Em primeiro lugar, que é “mais democracia”? Um liberal acha que é menos intervenção do Estado na economia; um social-democrata acha que é mais proteção do Estado aos pobres e desamparados. Assim, não apenas se reedita o velho confronto de capitalismo e socialismo, ambos com o nome de democracia, mas se chega no fim a um beco sem saída, porque para realizar a primeira alternativa é preciso ampliar o controle estatal da vida privada (no mínimo para que o Estado desprovido de seu fardo econômico adquira novas funções que legitimem sua existência), e para realizar a segunda é preciso aumentar os impostos e inflar a burocracia estatal até paralisar a economia e tornar os pobres ainda mais desamparados.

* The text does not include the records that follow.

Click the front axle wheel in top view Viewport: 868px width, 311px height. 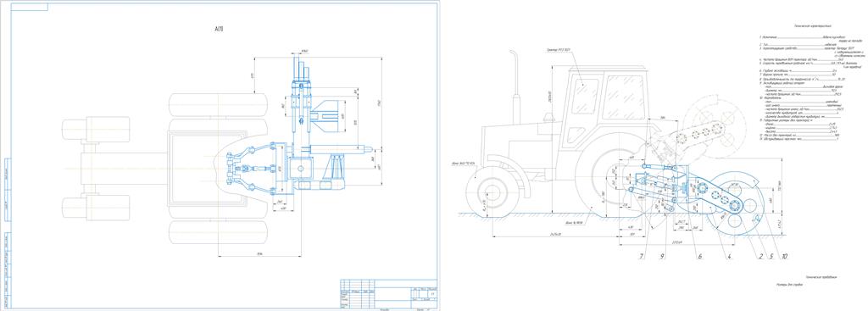point(95,129)
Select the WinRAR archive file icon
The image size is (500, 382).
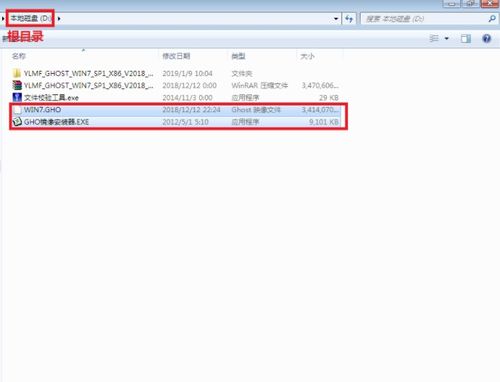pyautogui.click(x=17, y=85)
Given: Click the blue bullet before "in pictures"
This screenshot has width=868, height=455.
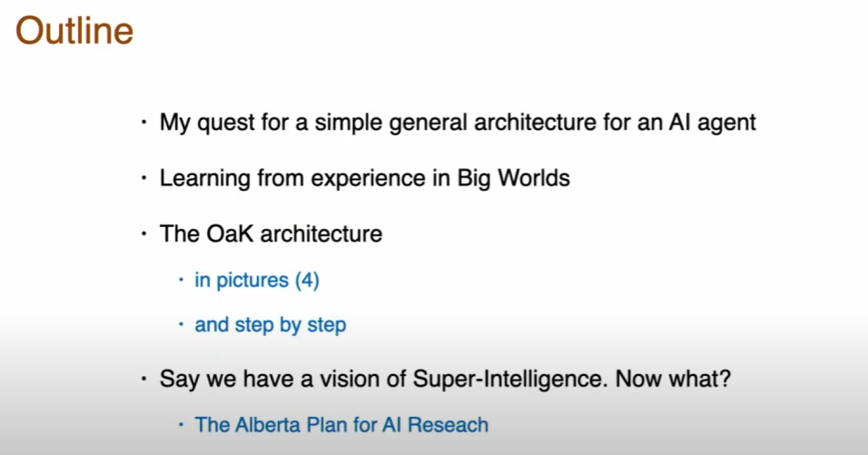Looking at the screenshot, I should (181, 280).
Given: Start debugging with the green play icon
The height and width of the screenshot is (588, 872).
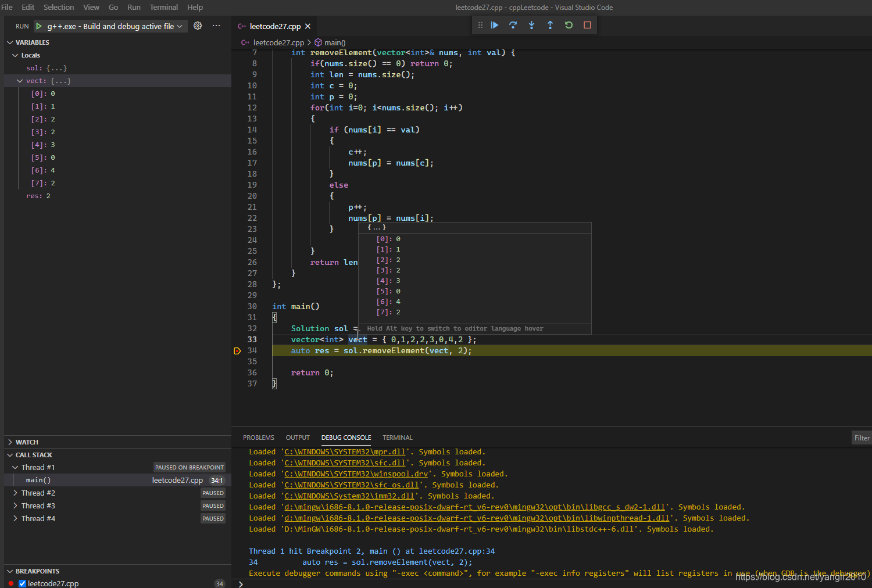Looking at the screenshot, I should (39, 26).
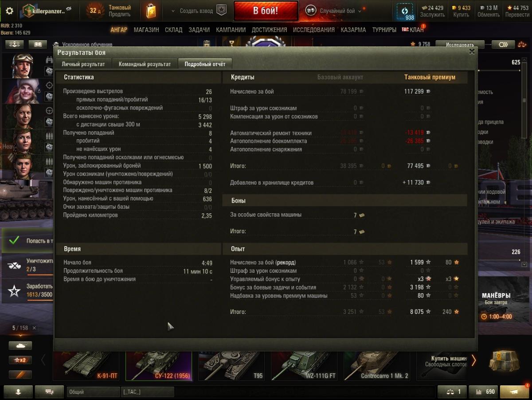The image size is (532, 400).
Task: Toggle the tank type filter button
Action: (20, 345)
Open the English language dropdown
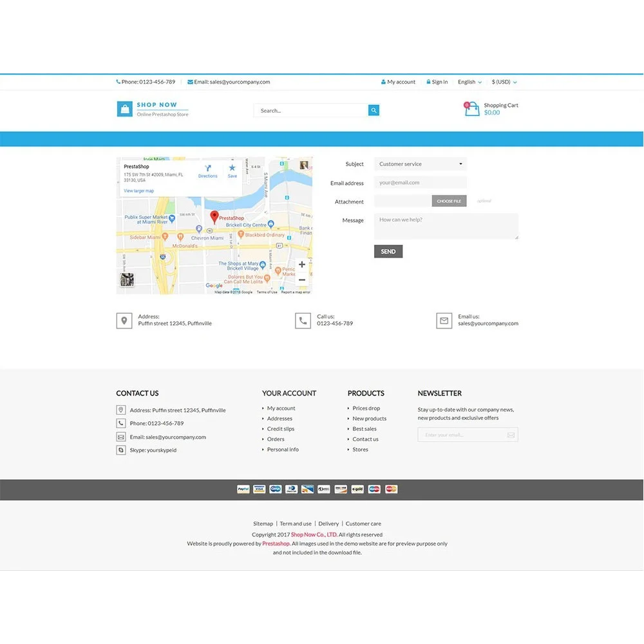 coord(469,82)
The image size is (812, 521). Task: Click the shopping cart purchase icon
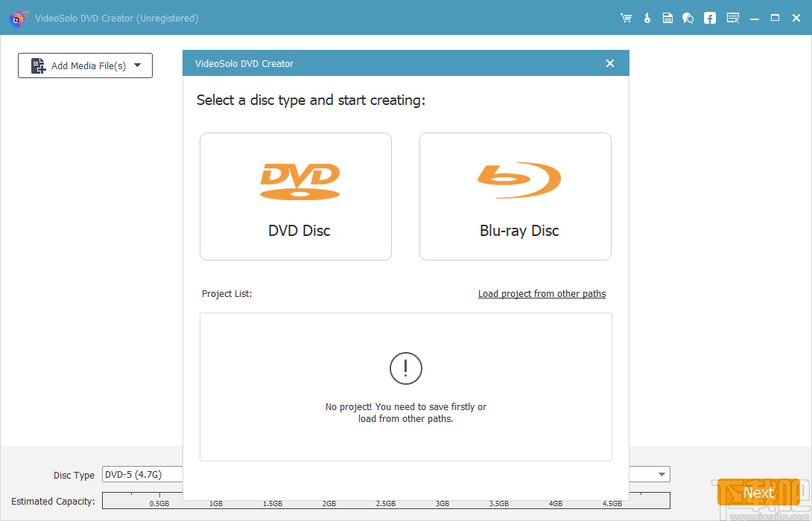[x=626, y=17]
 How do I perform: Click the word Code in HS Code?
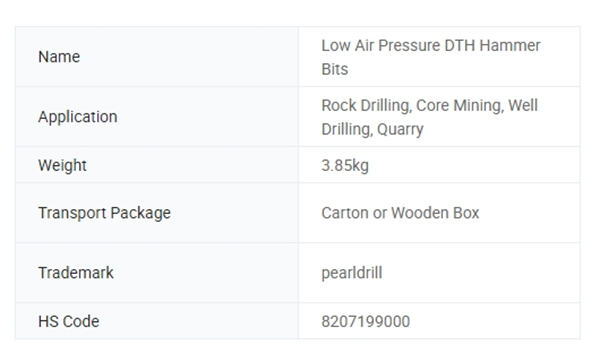coord(81,321)
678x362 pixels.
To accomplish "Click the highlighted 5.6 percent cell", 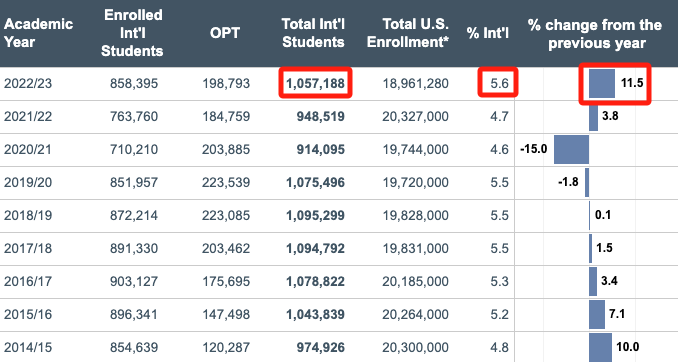I will (498, 82).
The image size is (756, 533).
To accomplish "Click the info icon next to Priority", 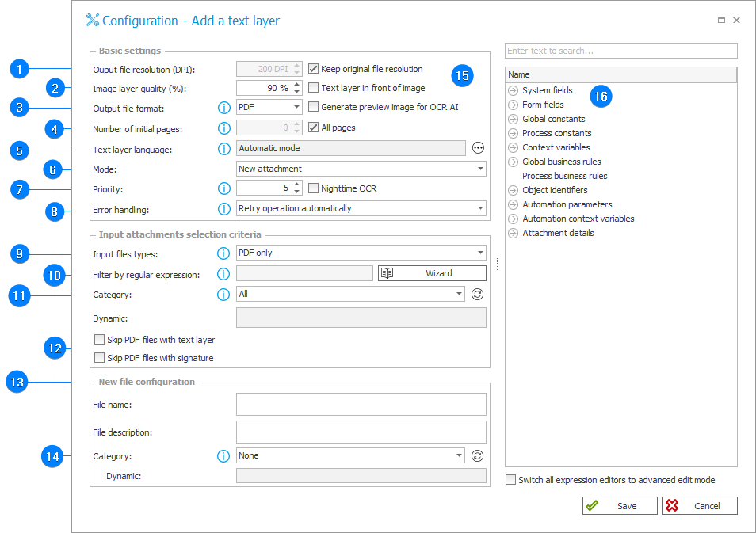I will coord(223,188).
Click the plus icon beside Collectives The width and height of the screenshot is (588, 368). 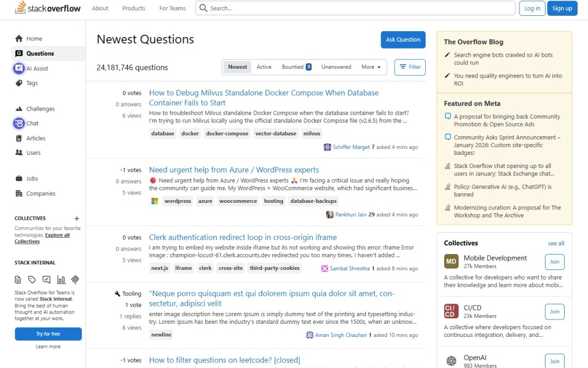pyautogui.click(x=77, y=219)
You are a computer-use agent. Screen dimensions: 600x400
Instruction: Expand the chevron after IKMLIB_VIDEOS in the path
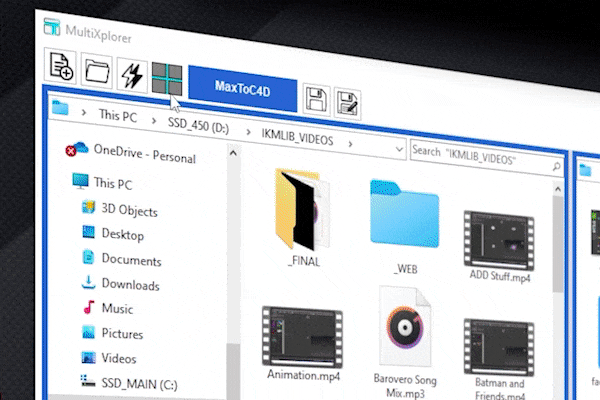(350, 143)
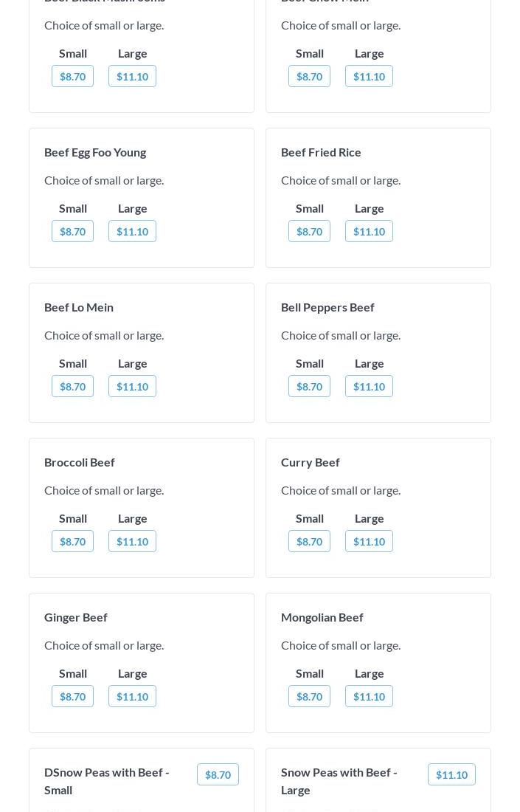Click Snow Peas with Beef Large price

pos(451,774)
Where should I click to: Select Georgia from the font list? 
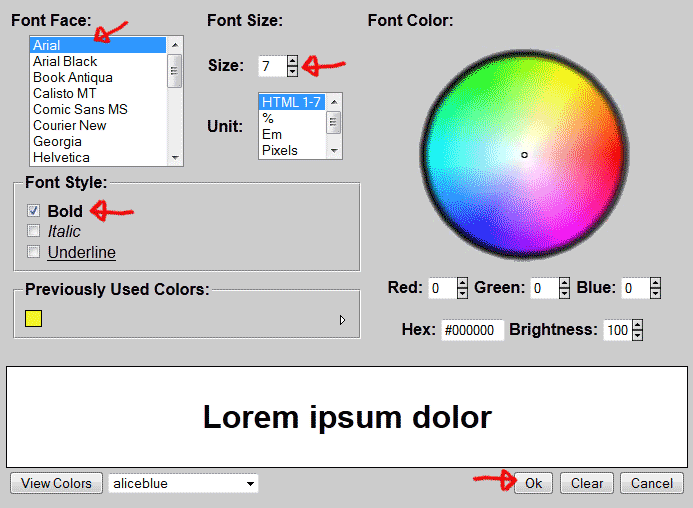point(57,141)
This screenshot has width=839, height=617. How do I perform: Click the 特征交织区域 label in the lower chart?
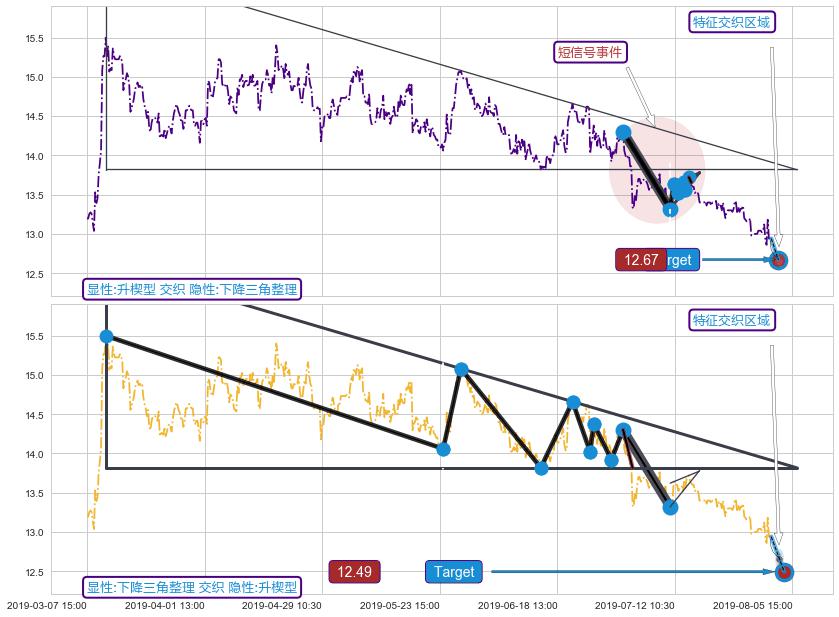click(x=732, y=320)
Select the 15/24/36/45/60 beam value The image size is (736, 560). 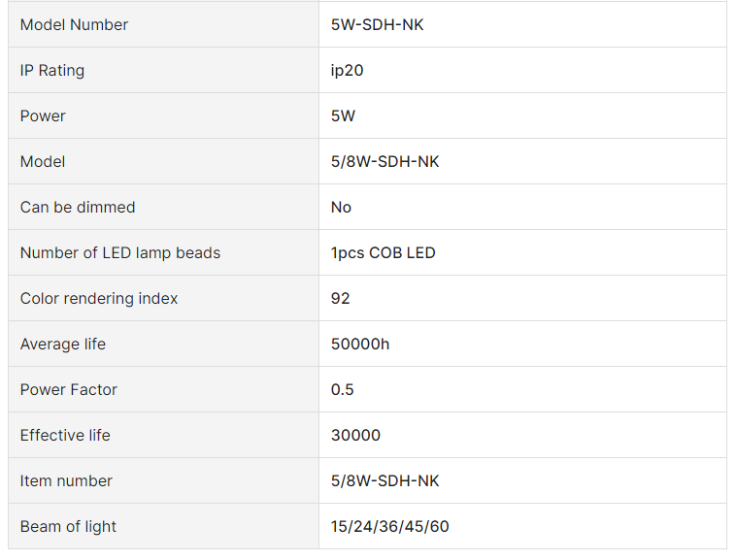pyautogui.click(x=389, y=527)
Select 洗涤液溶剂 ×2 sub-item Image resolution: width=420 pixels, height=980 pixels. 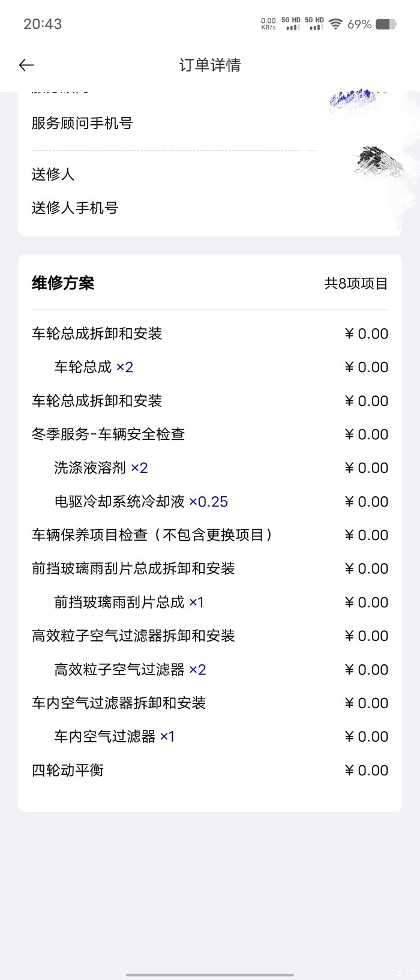point(101,468)
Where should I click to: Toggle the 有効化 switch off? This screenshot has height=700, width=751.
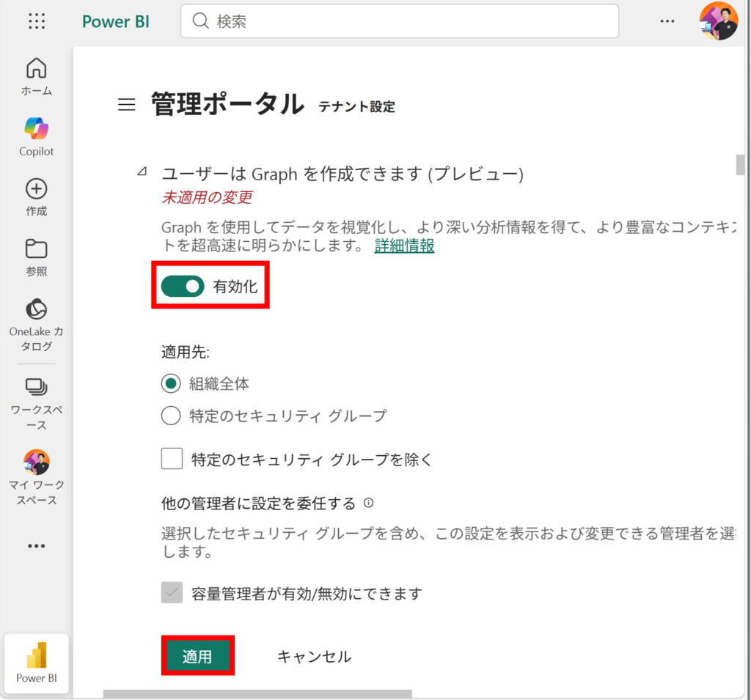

Em segundo lugar, há boas razões para duvidar que “mais democracia” seja ainda democracia. A democracia não é como um pão, que cresce sem perder a homogeneidade: à medida que ela se expande, sua natureza vai mudando até converter-se no seu contrário. O exemplo mais característico – mas não o único, certamente – é o que se passa com a “democratização da cultura”. Num primeiro momento, democratizar a cultura é distribuir generosamente às massas os chamados “bens culturais”, antes reservados, segundo se diz, a uma elite. Num segundo momento, exige-se que as massas tenham também o direito de decidir o que é e o que não é um bem cultural. Aí a situação se inverte: oferecer às massas os bens de elite já não é praticar a democracia: é lançar à cara do povo um insulto paternalista. As camadas populares, afirma-se, têm direito à “sua própria cultura”, na qual a música rap pode ser, eventualmente, preferível a Bach. A intelectualidade entrega-se então a toda sorte de teorizações destinadas a provar que os bens superiores antes cobiçados pela massa não têm, no fim das contas, mais valor do que tudo o que a massa já possuía antes de conquistá-los. E, quando enfim a antiga diferença entre cultura de elite e cultura de massas parece restabelecida sob o novo e reconfortante pretexto da relatividade, os intelectuais ficam mais revoltados ainda, ao descobrir que todos os bens, equalizados pelo universal relativismo, se transformaram em puras mercadorias sem valor próprio: Bach tornou-se fundo musical para anúncios de calcinhas e o rap, com a venda de discos, gerou uma nova elite de milionários, cínicos e prepotentes como a elite mais antiga jamais teria ousado ser. Idêntico processo repete-se nos domínios da educação, da moral e até mesmo da economia, onde cada nova leva de beneficiários do progresso se apega a seus novos privilégios com uma avareza e uma violência desconhecida das elites mais velhas: o fascismo surgiu entre as novas classes médias criadas pela democracia capitalista, e a Nomenklatura soviética, a mais ciumenta das classes dominantes que já existiu neste mundo, nasceu da ascensão de soldados e operários na hierarquia do Partido.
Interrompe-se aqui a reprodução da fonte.